This cheatsheet distills key techniques for crafting powerful LLM prompts, inspired by a real-world code generation workflow.
🗝️ Key Prompting Techniques
🎭 Role-Based Prompting
- What it is: Tell the LLM to “act” like an expert in a specific domain. This helps it generate more relevant responses.
- Example: In our code generation example, the prompt tells the LLM, “You are an expert software engineer.”
- Quick Tip: Before writing your prompt, define the role most suited to your desired outcome.
🎯 Goal-Oriented Prompting
- What it is: Clearly state the objective you want the LLM to achieve.
- Example: “Your goal is to generate a detailed specification for a new software feature.”
- Quick Tip: Frame your goal as an action for the LLM to perform.
🔗 Prompt Chaining
- What it is: Break down a complex task into smaller steps, feeding the output of each step into the next prompt.
- Example: Generating code involves three chained prompts: 1) Specification, 2) Plan, 3) Implementation. Each prompt builds on the previous one.
- Quick Tip: Map out the logical steps of your task to structure your prompt chain.
📝 Crafting Effective Prompts
🗣️ System Prompt vs. User Message
- System Prompt: Sets the overall context and rules for the LLM. This remains constant across different runs.
- User Message: Contains specific instructions, context, or data that varies with each prompt.
- Example:
- System: “You are a helpful assistant.”
- User: “Translate this sentence into Spanish: ‘Hello, how are you?'”
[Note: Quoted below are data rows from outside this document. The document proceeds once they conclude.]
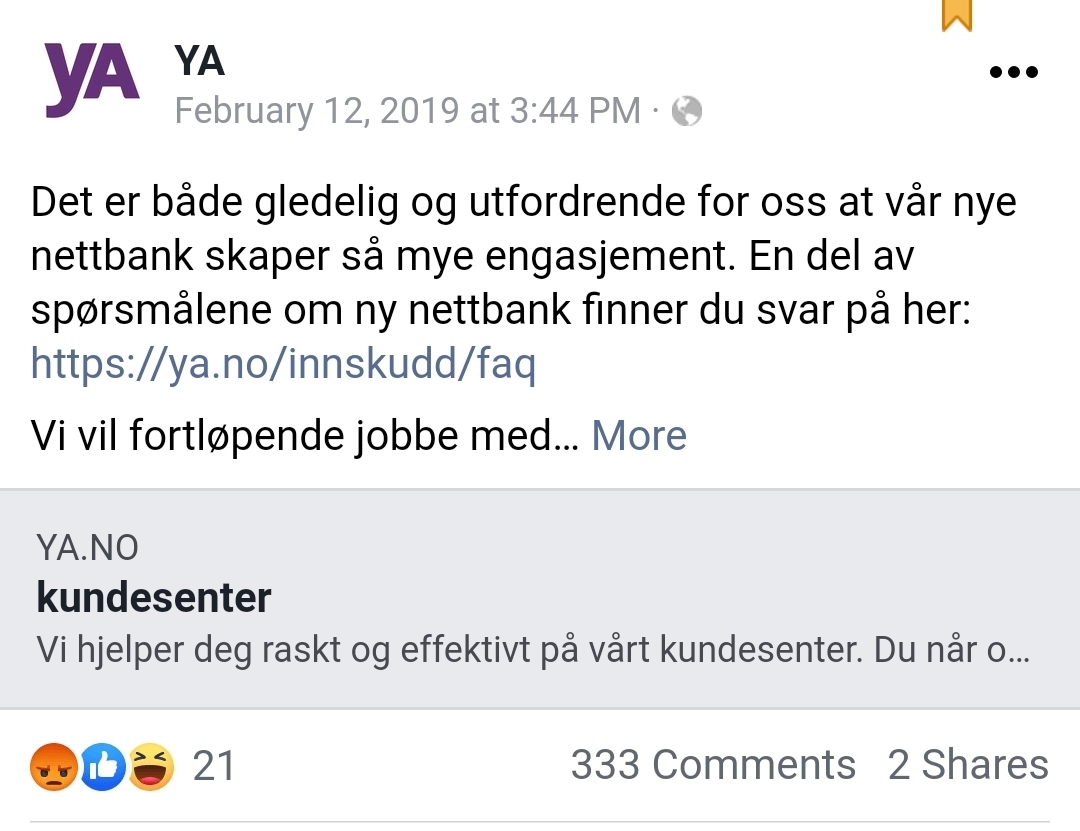Open the ya.no/innskudd/faq hyperlink
Viewport: 1080px width, 831px height.
pyautogui.click(x=283, y=363)
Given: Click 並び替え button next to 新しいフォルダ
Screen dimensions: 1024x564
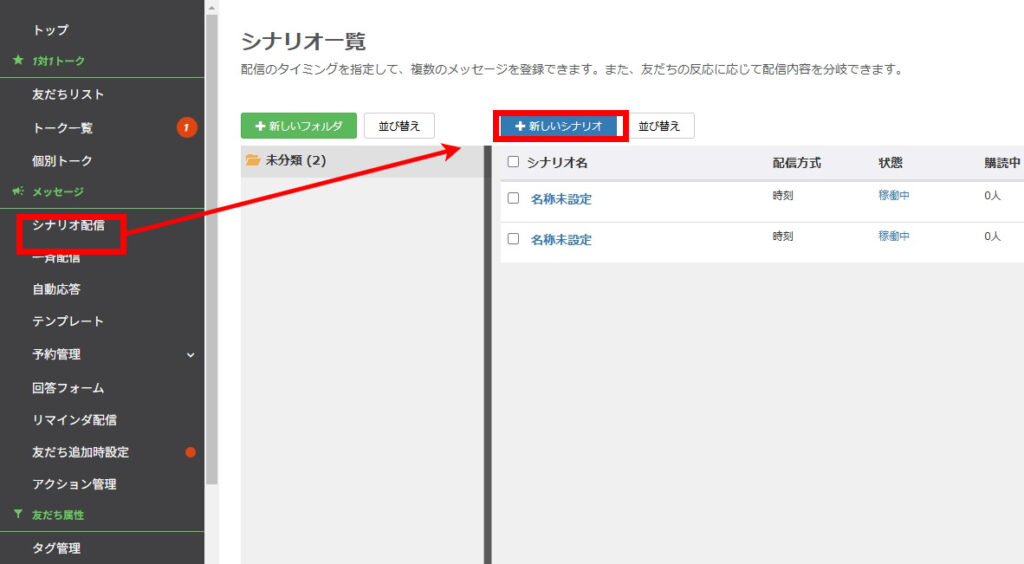Looking at the screenshot, I should point(399,126).
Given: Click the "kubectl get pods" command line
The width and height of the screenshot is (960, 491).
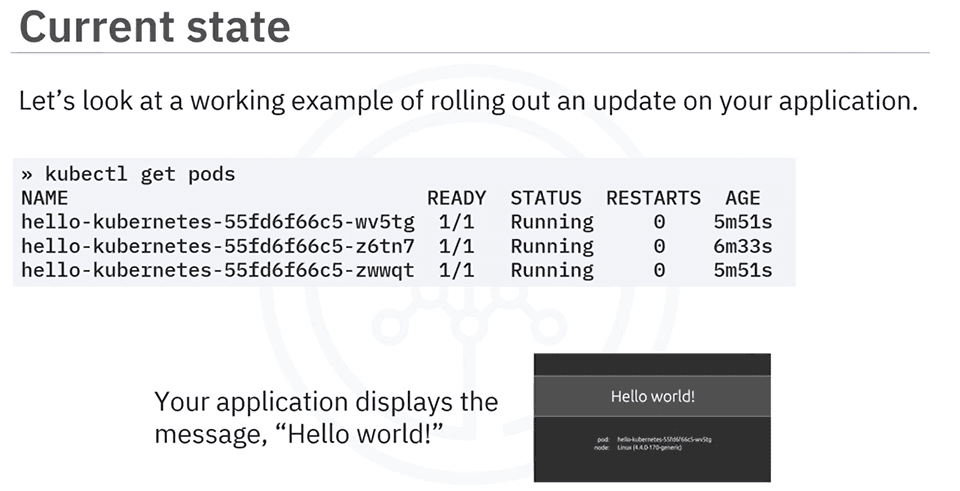Looking at the screenshot, I should coord(128,174).
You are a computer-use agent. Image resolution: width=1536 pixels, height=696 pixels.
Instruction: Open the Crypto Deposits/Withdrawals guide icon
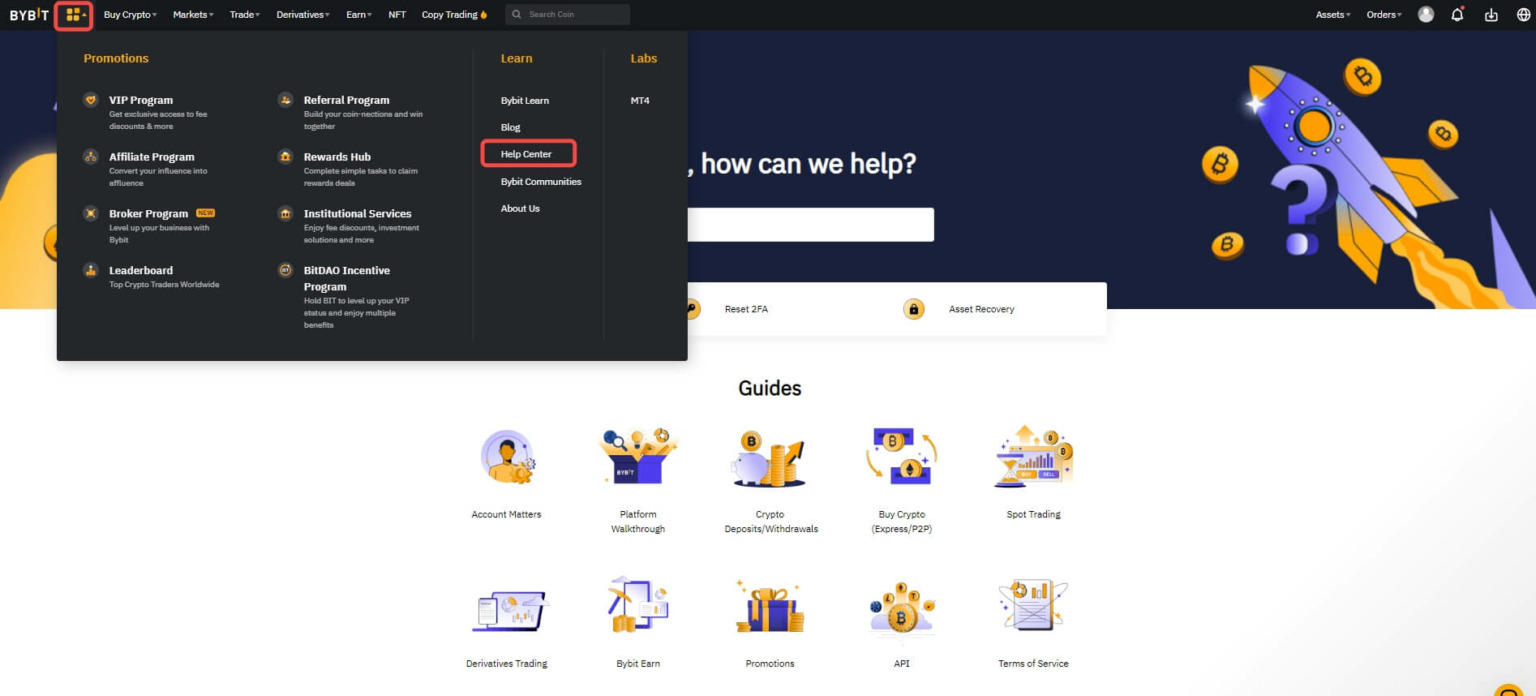click(770, 458)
- Quick Tip: Clearly separate static instructions (System) from dynamic inputs (User).
🧠 Chain-of-Thought Prompting with Scratchpad Tags
- What it is: Encourage the LLM to “think out loud” by providing space for its reasoning process.
- How it works: Use tags like “Scratchpad:” or “Thoughts:” within your prompts.
- Benefits: Improves accuracy and provides insights into the LLM’s decision-making.
- Quick Tip: Experiment with different tag placements within your prompts.
🏗️ Structured Responses with XML Tags
- What it is: Define the format of the LLM’s response using XML tags for easy parsing and extraction of information.
- Example:
<specification>
<step>Install necessary libraries.</step>
<step>Write the main function.</step>
</specification>
- Quick Tip: Choose XML tag names that clearly represent the data being structured.
➡️ Response Prefilling
- What it is: Guide the LLM’s response by providing a starting point or structure.
- Example: If you want the LLM to list items, start the user message with “1.” to prompt a numbered list.
- Quick Tip: Prefill responses strategically to ensure the output aligns with your desired format.
🧰 Tools and Resources
- Anthropic API (Claude): https://www.anthropic.com/ – Access powerful LLMs like Claude for code generation and more.
- GitHub: https://github.com/ – A platform for collaborating on software projects and hosting code repositories.
🚀 Level-Up Your LLM Skills!
By mastering these advanced prompting techniques, you can unlock the full potential of LLMs for a wide range of tasks.
Remember:
- Experiment! The best way to learn is by trying different prompting strategies.
- Analyze the results! Pay attention to how changes in your prompts affect the LLM’s output.
- Keep learning! The field of LLM prompting is constantly evolving – stay updated on the latest techniques and tools.